Data:
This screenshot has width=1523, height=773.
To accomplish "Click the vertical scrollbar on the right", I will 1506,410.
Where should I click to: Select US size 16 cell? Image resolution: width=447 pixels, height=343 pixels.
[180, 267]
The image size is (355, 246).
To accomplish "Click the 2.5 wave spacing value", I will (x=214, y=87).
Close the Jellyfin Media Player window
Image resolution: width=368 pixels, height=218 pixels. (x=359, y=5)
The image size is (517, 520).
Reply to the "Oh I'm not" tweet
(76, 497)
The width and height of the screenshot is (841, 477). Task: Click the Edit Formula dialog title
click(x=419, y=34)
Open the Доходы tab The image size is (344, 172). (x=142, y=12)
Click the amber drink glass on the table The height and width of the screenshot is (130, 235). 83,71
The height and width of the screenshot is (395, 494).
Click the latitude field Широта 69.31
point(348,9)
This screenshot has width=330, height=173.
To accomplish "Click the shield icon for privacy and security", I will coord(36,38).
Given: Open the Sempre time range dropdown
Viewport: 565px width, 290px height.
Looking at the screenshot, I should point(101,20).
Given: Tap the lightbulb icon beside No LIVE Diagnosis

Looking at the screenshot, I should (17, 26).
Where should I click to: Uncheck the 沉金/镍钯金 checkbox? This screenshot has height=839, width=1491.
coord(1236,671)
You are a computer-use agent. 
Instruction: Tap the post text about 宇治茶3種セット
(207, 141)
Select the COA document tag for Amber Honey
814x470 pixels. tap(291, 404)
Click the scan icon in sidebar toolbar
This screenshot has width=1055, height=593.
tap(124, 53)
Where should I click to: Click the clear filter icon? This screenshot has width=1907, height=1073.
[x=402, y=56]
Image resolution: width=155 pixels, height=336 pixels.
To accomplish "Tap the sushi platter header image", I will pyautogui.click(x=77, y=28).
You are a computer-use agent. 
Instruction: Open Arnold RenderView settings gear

Exercise objective: Copy out the rows above without changes, from the first row through the row containing "Open the Доходы".

Result for this exercise:
This screenshot has width=1523, height=773.
To accomplish "Click the vertical scrollbar on the right", I will 1506,410.
Where should I click to: Select US size 16 cell? Image resolution: width=447 pixels, height=343 pixels.
[180, 267]
The image size is (355, 246).
To accomplish "Click the 2.5 wave spacing value", I will (x=214, y=87).
Close the Jellyfin Media Player window
Image resolution: width=368 pixels, height=218 pixels. (x=359, y=5)
The image size is (517, 520).
Reply to the "Oh I'm not" tweet
(76, 497)
The width and height of the screenshot is (841, 477). Task: Click the Edit Formula dialog title
click(x=419, y=34)
Open the Доходы tab The image size is (344, 172). (x=142, y=12)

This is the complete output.